Following my way of color assignment (colorRampPalette(brewer.pal(n = 9, name = "RdBu"))(99)[dat_col$group]), the center color (the 50th color imputed from colorRampPalette) is given to pds belonging to the 50th interval. However, I want pds that belong to the 51th interval, the interval that harbors 0, to be assgned the center color.
I understand that in my case, my issue won't affect the appearance of heatmap too much. But I believe this is not a trivial issue and can significantly affect the heatmap when the interval that contains 0 is far from the middle interval. This could happen when the two meshes under comparison is very different. It makes more sense to me to assign center color to the interval that contains 0 rather than the one(s) that lie in the middle of all intervals.

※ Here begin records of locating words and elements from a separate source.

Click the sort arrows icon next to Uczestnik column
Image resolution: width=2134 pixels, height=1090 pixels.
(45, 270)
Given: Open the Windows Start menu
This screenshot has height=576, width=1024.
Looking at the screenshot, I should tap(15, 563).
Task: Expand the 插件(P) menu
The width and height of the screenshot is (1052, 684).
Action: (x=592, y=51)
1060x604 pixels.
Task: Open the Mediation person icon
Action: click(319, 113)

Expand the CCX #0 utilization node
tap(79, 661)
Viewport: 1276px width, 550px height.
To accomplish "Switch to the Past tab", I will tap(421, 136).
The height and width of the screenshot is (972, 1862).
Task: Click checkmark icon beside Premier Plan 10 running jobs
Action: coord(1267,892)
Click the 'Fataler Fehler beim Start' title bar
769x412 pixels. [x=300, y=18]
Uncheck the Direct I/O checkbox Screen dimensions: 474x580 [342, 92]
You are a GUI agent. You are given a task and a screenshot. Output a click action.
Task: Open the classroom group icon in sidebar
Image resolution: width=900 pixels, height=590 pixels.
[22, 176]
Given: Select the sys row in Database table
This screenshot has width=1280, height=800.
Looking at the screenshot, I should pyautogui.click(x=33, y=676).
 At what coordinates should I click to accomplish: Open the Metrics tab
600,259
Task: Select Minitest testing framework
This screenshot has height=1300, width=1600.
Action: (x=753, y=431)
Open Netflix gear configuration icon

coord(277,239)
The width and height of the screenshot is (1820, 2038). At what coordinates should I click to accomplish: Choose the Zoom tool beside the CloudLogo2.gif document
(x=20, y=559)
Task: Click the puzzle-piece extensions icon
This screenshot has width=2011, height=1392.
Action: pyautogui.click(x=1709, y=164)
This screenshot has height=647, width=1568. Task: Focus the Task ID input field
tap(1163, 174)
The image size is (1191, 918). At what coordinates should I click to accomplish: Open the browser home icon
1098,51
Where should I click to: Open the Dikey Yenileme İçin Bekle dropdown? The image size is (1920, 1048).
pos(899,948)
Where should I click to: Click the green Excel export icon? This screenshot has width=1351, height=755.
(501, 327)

Of course I can manually replace hex code of the 50th imputed color to the desired center color as follows:
color <- colorRampPalette(brewer.pal(n = 9, name = "RdBu"))(99)
color2 <- color
color2[50] <- "#ffffff" #assume white is the intended center color
But the above approach affected the smoothness of color gradient since the color that was originally imputed by some smooth function is replaced by some arbitrary color. But how could I assign center color to pds that lie in the interval that transgresses 0 while at the same time not affecting the smoothness of the imputed color?
There are a couple of things to fix to get what you want.
First, the colours. You base the colours on this code:
color <- colorRampPalette(brewer.pal(n = 9, name = "RdBu"))(99)
You can look at the result of that calculation, and you'll see that there is no white in it. The middle color is color[50] which evaluates to "#F7F6F6", i.e.
a slightly reddish light gray colour. If you look at the original RdBu palette, the middle colour was "#F7F7F7", so this change was done by colorRampPalette(). To me it looks like a minor bug in that function: it truncates the colour values instead of rounding them, so the values
[50,] 247.00000 247.00000 247.00000
convert to "#F7F6F6", i.e. red 247, green 246, blue 246. You can avoid this by choosing some other number of colours in your palette. I see "F7F7F7" as the middle colour with both 97 and 101 colours. But being off by one probably doesn't matter much, so I wouldn't worry about this.
The second problem is your discretization of the range of the pd values. You want zero in the middle bin. If you want the bins all to be of equal size, then it needs to be symmetric: so instead of running from min(pd) to max(pd), you could use this calculation:
limit <- max(abs(pd))
breaks <- -limit + (0:nlevel)*2*limit/nlevel
This will put zero exactly in the middle of the middle bin, but some of the bins at one end or the other might not be used. If you don't care if the bins are of equal size, you could get just as many negatives as positives by dividing them up separately. I like the above solution better.
Edited to add: For the first problem, a better solution is to use
color <- hcl.colors(99, "RdBu")
with the new function in R 3.6.0. This does give a light gray as the middle color.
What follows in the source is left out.